**Aufgaben:**
1) Fassen Sie den Absatz des Übungstexts, der mit „Zu Beginn des letzten Viertels“ beginnt, als kurze Liste zusammen. Die wichtigsten Fakten sollen erhalten bleiben.
2) Ersetzen Sie im Übungstext „lakonisch“ durch „nüchtern“. Geben Sie dann den Abschnitt von „Was an dieser“ bis einschließlich „selbst oder anderen.“ mit dieser Änderung wieder.

Bild: Die „Wilden“ sind immer die anderen: Händlerstraße in Sansibar ca. …
Zu Beginn des letzten Viertels dieses Romans versucht Yusuf, dessen
Jugendzeit wir lesend begleiten, sich einen Reim auf seine Erlebnisse zu
machen. „Das verlorene Paradies“ spielt in der Zeit vor dem Ersten
Weltkrieg an der ostafrikanischen Küste bei Sansibar. Yusuf hatte an einer
Handelskarawane ins Landesinnere teilgenommen. Ein Fehlschlag, alle
monatelange Mühsal und alle Opfer vergebens, viele der Beteiligten kommen
um.
Yusuf erzählt nun, „wie oft er sich auf der Reise wie ein Weichtier
vorgekommen war, das seine Schale abgestreift hatte und nun ungeschützt
ausgeliefert dalag, ein abscheuliches, bizarres Tier, das zwischen
Schottersteinen und Dornen ziellos seine Schleimspur zog“. Er fragt sich,
„was es wohl war, wonach die Leute sich so sehr sehnten, dass sie, nur um
Handel treiben zu können, ein derartiges Grauen niederkämpfen konnten“.
Er berichtet aber auch, Dinge gesehen zu haben, auf die er nicht
vorbereitet war: „Das Licht auf dem Berg ist grün […] Und die Luft ist wie
reingewaschen. Morgens, wenn die Sonne die Schneekuppe streift, überkommt
einen ein Gefühl von Ewigkeit“.
Was an dieser Szene auffällt, ist – neben dem schroffen Nebeneinander von
Grauen und Schönheit – ein poetischer Überschuss, der von [1][Abdulrazak
Gurnah] an dieser Stelle ganz bewusst gesetzt ist. Die Erlebnisse selbst,
die alltäglichen wie die schlimmen, schildert dieser Autor in diesem Roman
oft ganz lakonisch. Und daneben und teilweise quer dazu stehen dann die
Geschichten, die die Figuren erzählen, sich selbst oder anderen.

**Auszüge aus Daten:**
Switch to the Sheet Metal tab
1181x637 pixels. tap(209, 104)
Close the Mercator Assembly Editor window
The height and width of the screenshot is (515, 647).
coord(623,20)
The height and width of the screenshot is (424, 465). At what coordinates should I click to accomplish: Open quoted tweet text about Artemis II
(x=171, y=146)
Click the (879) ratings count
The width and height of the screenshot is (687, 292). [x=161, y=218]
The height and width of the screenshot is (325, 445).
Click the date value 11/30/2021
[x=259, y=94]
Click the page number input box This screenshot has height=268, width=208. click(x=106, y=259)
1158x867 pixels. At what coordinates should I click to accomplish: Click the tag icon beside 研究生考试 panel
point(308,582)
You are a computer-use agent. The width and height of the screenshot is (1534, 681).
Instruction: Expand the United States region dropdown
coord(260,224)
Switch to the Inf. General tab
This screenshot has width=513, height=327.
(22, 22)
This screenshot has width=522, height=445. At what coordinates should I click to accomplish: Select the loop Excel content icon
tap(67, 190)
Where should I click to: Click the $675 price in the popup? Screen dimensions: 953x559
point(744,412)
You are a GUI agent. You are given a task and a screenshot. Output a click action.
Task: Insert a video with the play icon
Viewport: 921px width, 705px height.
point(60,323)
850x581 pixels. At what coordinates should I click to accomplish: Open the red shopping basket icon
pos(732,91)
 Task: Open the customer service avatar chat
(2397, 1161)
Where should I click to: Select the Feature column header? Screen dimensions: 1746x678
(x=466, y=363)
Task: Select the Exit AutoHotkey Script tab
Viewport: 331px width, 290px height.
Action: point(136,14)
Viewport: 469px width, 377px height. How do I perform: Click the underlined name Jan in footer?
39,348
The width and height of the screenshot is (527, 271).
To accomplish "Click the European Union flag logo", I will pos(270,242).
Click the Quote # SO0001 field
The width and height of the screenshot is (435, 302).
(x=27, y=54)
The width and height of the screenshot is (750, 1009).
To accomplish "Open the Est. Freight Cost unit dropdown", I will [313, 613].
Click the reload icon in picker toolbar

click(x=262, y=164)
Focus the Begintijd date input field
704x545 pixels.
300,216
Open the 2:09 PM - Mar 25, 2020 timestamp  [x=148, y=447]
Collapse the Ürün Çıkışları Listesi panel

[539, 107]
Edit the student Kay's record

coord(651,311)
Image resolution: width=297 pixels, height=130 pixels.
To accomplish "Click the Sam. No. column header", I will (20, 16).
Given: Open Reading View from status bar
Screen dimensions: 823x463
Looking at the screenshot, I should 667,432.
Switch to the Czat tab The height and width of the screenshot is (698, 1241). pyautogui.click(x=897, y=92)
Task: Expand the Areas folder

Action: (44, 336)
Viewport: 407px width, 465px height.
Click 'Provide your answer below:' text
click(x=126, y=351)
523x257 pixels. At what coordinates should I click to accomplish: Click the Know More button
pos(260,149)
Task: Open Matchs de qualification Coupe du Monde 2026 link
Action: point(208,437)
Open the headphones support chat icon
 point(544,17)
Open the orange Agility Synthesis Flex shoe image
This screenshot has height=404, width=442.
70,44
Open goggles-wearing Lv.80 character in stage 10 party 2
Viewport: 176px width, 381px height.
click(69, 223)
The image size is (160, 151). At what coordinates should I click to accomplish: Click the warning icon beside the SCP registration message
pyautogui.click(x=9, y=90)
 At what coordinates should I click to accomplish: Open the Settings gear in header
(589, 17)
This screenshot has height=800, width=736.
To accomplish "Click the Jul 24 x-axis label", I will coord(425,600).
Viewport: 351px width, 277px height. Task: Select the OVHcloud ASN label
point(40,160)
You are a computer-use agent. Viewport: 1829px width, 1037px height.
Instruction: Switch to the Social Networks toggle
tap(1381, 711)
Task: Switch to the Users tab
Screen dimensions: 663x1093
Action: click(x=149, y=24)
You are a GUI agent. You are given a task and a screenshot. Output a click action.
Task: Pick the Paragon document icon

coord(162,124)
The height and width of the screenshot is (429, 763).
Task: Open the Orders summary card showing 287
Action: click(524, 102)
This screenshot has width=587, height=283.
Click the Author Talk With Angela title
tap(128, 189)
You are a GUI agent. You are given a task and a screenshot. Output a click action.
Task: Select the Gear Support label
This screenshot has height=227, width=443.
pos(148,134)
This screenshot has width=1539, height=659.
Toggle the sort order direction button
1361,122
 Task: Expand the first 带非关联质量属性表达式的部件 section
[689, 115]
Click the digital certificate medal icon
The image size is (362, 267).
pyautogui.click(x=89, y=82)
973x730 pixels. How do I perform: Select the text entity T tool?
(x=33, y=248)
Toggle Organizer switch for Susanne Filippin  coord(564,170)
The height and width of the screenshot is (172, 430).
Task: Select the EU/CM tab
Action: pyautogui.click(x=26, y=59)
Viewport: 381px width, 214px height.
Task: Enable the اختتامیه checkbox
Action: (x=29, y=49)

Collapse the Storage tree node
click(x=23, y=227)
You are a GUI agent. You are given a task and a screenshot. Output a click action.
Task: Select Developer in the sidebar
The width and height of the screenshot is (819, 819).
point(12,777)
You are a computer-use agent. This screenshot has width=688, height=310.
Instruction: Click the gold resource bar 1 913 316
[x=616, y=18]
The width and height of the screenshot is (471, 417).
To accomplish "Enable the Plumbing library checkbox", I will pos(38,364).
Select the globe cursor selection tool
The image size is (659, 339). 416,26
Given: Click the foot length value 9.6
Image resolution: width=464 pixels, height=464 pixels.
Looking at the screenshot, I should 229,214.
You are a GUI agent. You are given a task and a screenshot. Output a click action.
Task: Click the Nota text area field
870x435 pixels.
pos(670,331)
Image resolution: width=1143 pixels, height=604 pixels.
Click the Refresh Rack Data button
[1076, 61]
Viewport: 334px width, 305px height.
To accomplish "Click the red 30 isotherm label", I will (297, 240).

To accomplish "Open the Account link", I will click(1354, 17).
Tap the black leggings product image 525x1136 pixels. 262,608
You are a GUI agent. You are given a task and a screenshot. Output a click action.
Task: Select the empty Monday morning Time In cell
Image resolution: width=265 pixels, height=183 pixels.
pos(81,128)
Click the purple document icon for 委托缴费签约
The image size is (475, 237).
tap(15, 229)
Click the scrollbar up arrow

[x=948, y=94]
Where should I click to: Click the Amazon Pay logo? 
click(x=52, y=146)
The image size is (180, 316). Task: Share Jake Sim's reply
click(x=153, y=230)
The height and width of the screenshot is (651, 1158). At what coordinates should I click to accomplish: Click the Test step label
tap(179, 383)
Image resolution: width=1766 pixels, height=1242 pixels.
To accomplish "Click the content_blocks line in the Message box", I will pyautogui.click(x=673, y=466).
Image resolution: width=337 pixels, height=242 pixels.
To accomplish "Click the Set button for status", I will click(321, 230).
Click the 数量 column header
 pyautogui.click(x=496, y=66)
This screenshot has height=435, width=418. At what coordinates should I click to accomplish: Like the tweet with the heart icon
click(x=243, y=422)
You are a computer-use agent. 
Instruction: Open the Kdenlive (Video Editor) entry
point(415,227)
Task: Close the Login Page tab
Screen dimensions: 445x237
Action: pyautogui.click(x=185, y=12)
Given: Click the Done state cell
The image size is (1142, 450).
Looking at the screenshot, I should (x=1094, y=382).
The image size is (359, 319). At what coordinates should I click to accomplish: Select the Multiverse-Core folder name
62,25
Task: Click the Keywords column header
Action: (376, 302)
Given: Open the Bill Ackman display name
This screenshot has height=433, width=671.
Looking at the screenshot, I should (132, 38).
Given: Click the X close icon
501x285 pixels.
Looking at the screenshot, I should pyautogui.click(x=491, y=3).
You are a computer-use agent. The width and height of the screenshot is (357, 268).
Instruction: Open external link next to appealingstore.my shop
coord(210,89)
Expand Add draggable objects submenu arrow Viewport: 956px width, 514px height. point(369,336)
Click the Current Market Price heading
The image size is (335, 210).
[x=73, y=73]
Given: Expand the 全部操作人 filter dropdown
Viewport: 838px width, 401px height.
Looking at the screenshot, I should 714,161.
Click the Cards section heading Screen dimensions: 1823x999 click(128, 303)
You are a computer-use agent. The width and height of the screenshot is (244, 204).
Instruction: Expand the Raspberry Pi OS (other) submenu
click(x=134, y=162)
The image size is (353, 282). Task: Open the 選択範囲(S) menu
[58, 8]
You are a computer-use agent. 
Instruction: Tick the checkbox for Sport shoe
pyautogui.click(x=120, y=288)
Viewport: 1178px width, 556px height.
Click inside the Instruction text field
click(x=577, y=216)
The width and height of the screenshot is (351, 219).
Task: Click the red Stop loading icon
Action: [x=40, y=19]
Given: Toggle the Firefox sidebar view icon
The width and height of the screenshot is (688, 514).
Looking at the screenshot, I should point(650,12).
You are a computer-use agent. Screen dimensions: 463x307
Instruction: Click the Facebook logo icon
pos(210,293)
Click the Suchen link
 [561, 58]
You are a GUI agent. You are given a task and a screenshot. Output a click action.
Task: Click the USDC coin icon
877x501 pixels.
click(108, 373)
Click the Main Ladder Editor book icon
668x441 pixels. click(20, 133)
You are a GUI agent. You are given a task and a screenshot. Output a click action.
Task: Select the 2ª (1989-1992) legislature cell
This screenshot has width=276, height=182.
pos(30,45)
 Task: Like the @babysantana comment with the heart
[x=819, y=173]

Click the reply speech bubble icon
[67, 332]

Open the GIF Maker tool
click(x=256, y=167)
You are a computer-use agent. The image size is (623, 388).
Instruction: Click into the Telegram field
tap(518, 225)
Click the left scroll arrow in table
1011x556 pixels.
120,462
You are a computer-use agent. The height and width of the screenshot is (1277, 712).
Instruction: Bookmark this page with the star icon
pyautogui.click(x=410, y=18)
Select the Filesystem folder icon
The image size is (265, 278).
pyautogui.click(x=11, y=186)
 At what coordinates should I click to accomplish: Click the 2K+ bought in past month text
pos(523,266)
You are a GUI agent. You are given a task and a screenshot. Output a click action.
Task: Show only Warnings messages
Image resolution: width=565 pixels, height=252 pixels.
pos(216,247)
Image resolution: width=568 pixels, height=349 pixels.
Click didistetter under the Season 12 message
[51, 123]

**Lösungen:**
1)
- Im letzten Viertel des Romans versucht Yusuf, seine Erlebnisse zu deuten. Der Roman begleitet ihn durch seine Jugendzeit.
- „Das verlorene Paradies“ spielt vor dem Ersten Weltkrieg an der ostafrikanischen Küste bei Sansibar.
- Yusuf hatte an einer Handelskarawane ins Landesinnere teilgenommen.
- Die Karawane scheiterte. Monatelange Mühsal und alle Opfer waren vergebens, und viele Beteiligte kamen um.

2)
Was an dieser Szene auffällt, ist – neben dem schroffen Nebeneinander von
Grauen und Schönheit – ein poetischer Überschuss, der von [1][Abdulrazak
Gurnah] an dieser Stelle ganz bewusst gesetzt ist. Die Erlebnisse selbst,
die alltäglichen wie die schlimmen, schildert dieser Autor in diesem Roman
oft ganz nüchtern. Und daneben und teilweise quer dazu stehen dann die
Geschichten, die die Figuren erzählen, sich selbst oder anderen.